Steve Jeong provided a relevant training to the small group leaders in our quarterly meeting on September 1. The topic was “how to care for our small group members”. Without naming names, he recounted stories of support for small group members going through cancer, surgery, loss of child and marital problems.
It is difficult, if not impossible, to experience or express God’s love, others than in words in a worship service. It is in a small group setting where we can experience and express God’s love in action to one another. We are created for connection that is characterized by God’s love.
Third, we see we are created for connection in order to communicate God’s Gospel.
John 17:21 says that our connection or intimate union between God and between believers - the loving relationship - is intended to communicate to the world that God the Father sent Jesus Christ the Son. This is reminiscent of John 3:16 which reads, “For God so loved the world, that he gave his only Son, that whoever believes in him should not perish but have eternal life.”
And John 13:35 reads, “By this all people will know that you are my disciples, if you have love for one another.”
Someone has said, “Preach the good news and use words if you have to.” In the worship service we are often limited to using words. Words in songs or sermon. But in the small group we can use action. We can love one another.
When I was in high school, a friend invited me to his Church high school fellowship. I gave him a year’s worth of excuses as to why I can’t attend. But when I found out the girl I liked went to the fellowship, I couldn’t wait to be asked again.
I finally went to the fellowship, but she wasn’t there. I continued to go because I saw something very unusual. High schoolers who were not self-centered but other-centered. High schoolers who served and loved one another.
Eventually I learned that they loved each other because they experienced God’s love first. And from their Bible studies, I learned that God demonstrated his love for mankind on the cross. That he came in the form of a man to die on the cross as payment for the penalty of mankind's sin.

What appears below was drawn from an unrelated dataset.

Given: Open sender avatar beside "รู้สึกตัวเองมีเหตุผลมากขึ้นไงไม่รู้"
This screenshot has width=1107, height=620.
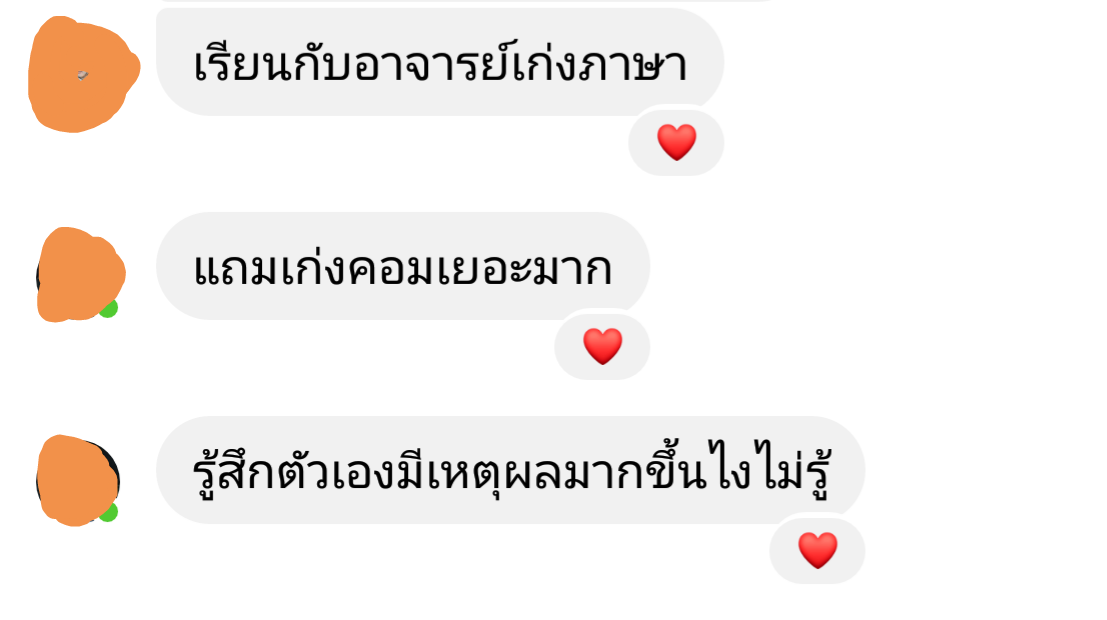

The small group environment allowed me to experience what the Bible taught.We are created for connection in order to communicate God’s gospel. And small group is a good venue and opportunity to experience and express what God created us for.
There are a variety of reasons and benefits for being a part of a small group. You've heard some in this first message. We are created for connection because we are created in the image of God. That connection is characterized by God’s love, and makes possible the communication of God’s Gospel.
I want to invite all of us to take out the small group sign up insert inside your worship bulletin. If you are ready to try out a small group for the next 3 to 6 months - connection takes time to build - write down your name and email address and return the insert to the information/sign-up table in the lobby.